> Exercise description: In your copy, drop the images and return each record exactly as it stands.

Top of Material for this exercise

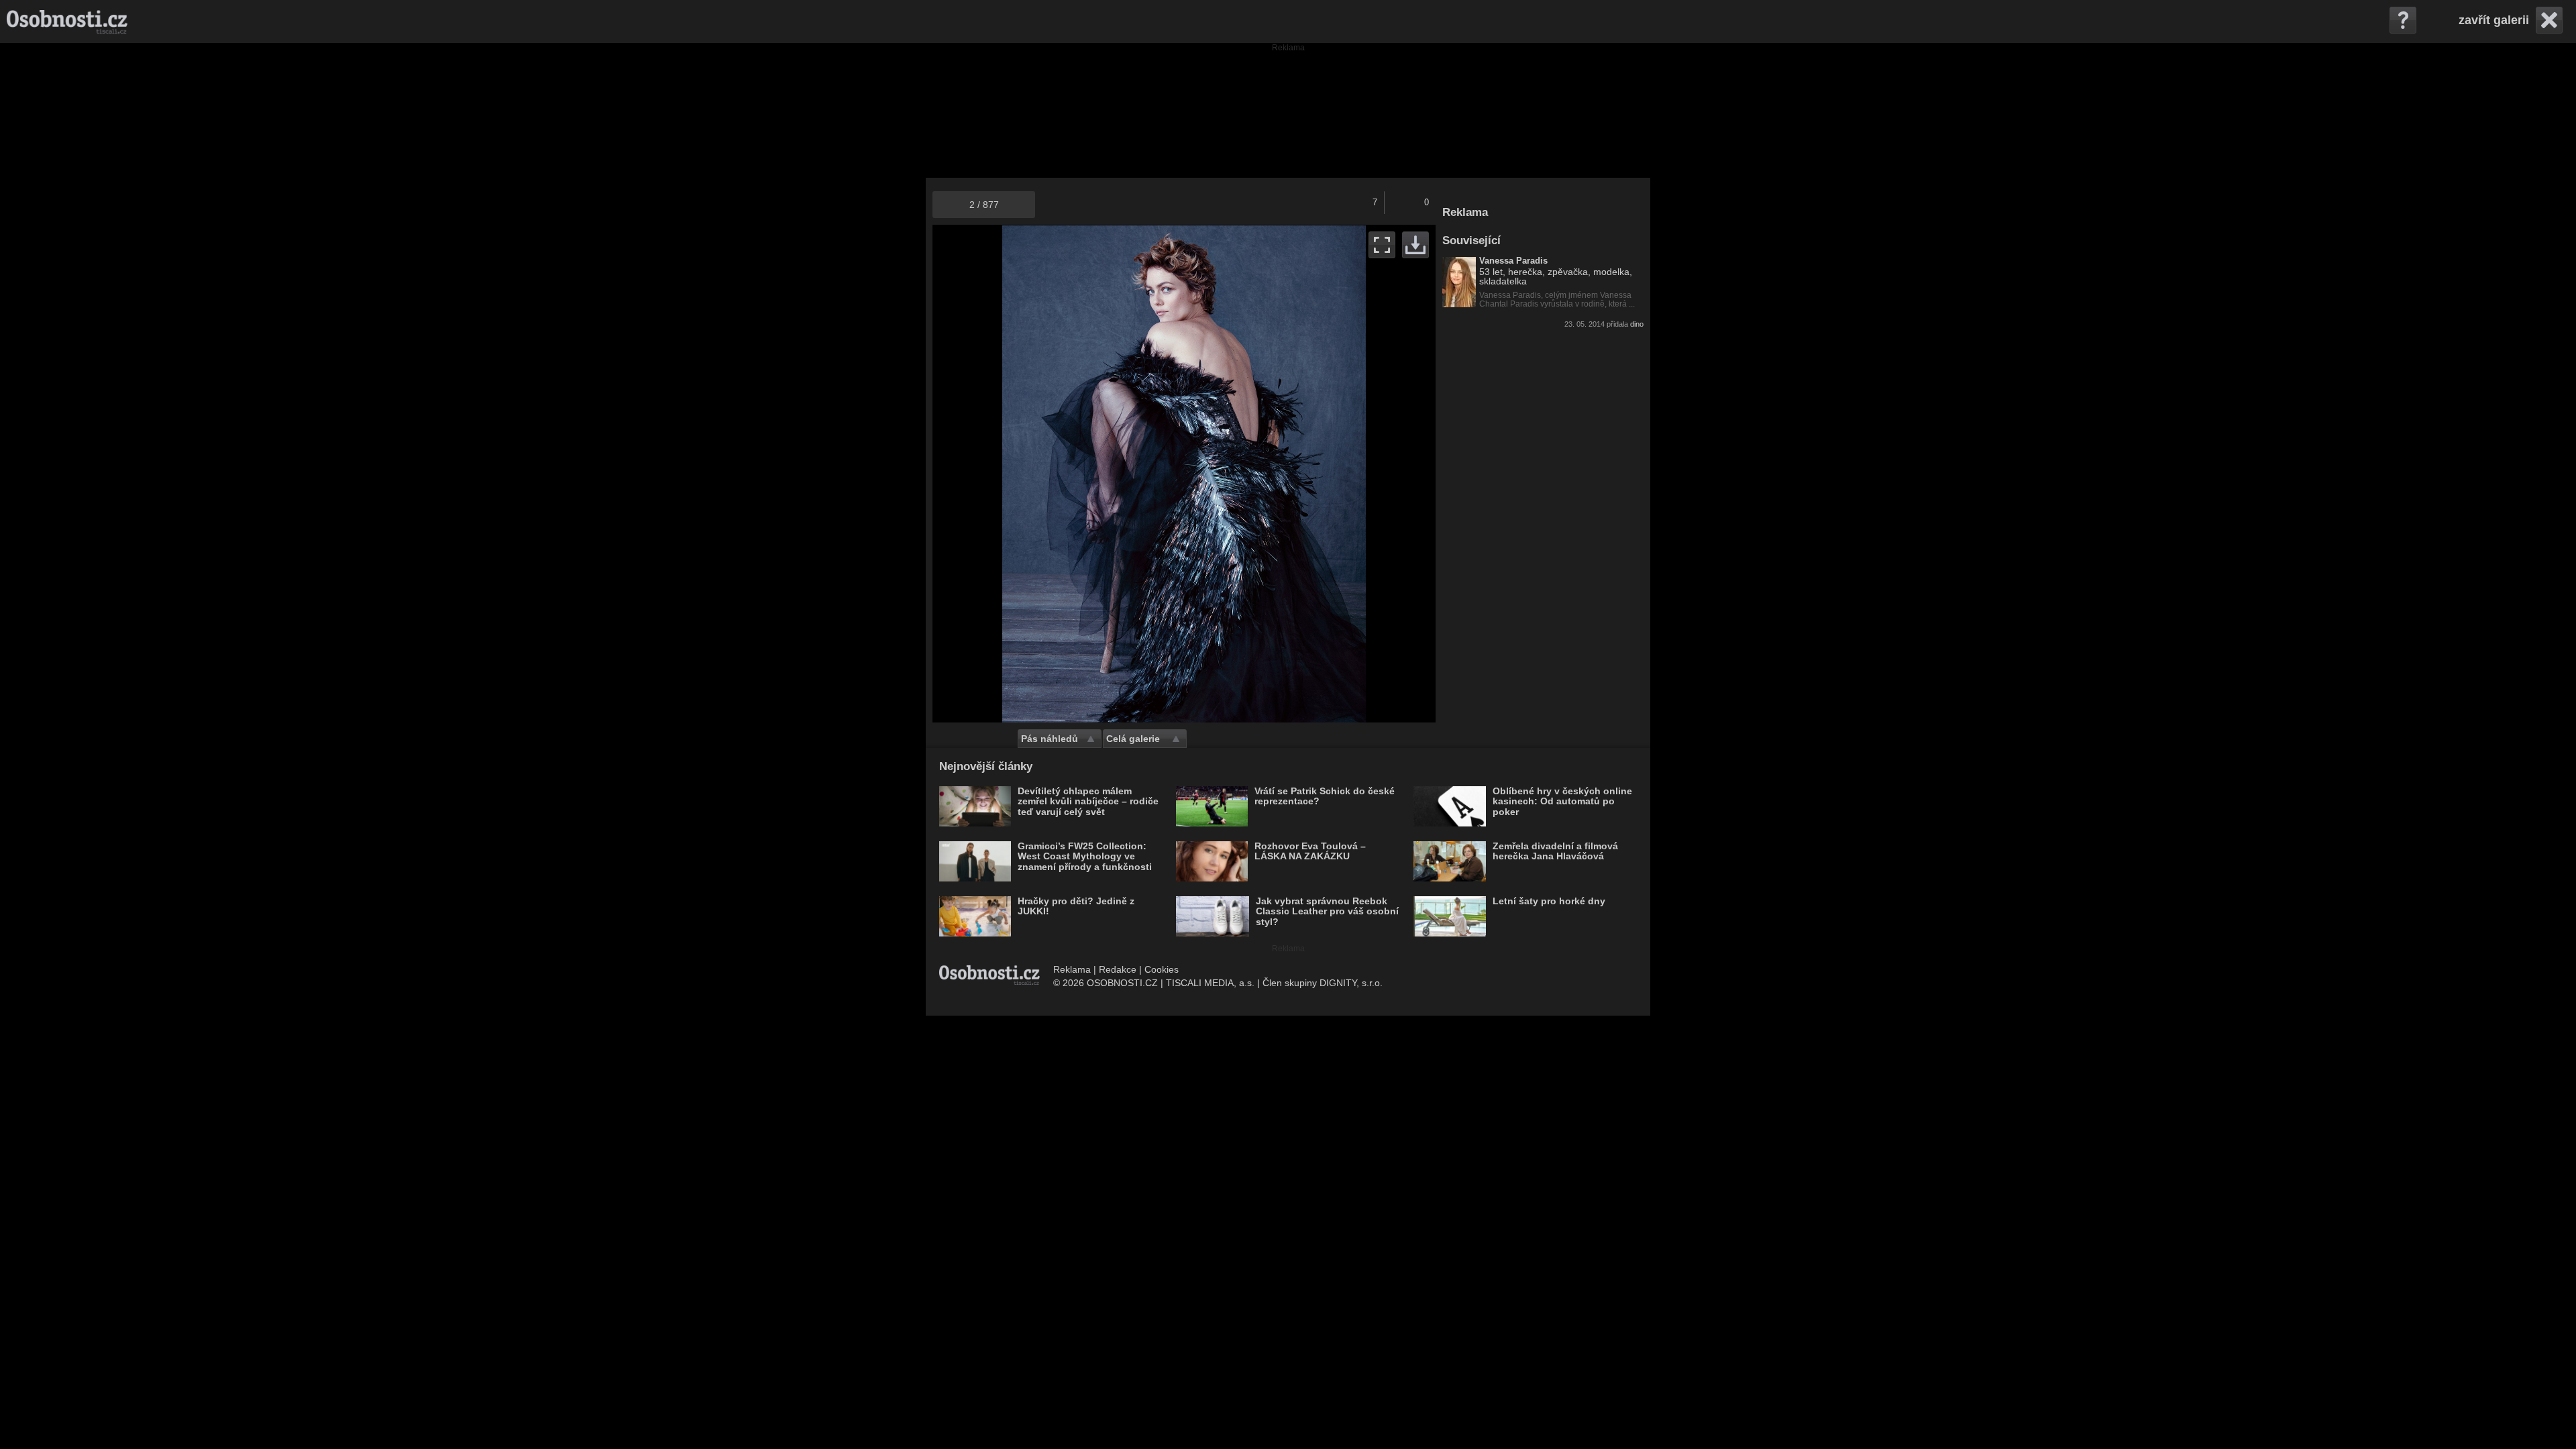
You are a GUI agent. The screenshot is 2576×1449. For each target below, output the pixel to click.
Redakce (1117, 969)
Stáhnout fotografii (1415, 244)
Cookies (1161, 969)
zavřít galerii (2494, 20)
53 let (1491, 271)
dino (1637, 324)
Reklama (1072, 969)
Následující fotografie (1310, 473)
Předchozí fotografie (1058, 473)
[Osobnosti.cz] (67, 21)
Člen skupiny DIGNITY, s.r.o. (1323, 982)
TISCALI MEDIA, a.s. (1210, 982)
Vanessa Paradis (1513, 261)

Bottom of Material for this exercise

> Result of the exercise:
You are a GUI agent. The screenshot is 2576×1449. For each target below, output the pixel to click.
Redakce (1117, 969)
Stáhnout fotografii (1415, 244)
Cookies (1161, 969)
zavřít galerii (2494, 20)
53 let (1491, 271)
dino (1637, 324)
Reklama (1072, 969)
Následující fotografie (1310, 473)
Předchozí fotografie (1058, 473)
[Osobnosti.cz] (67, 21)
Člen skupiny DIGNITY, s.r.o. (1323, 982)
TISCALI MEDIA, a.s. (1210, 982)
Vanessa Paradis (1513, 261)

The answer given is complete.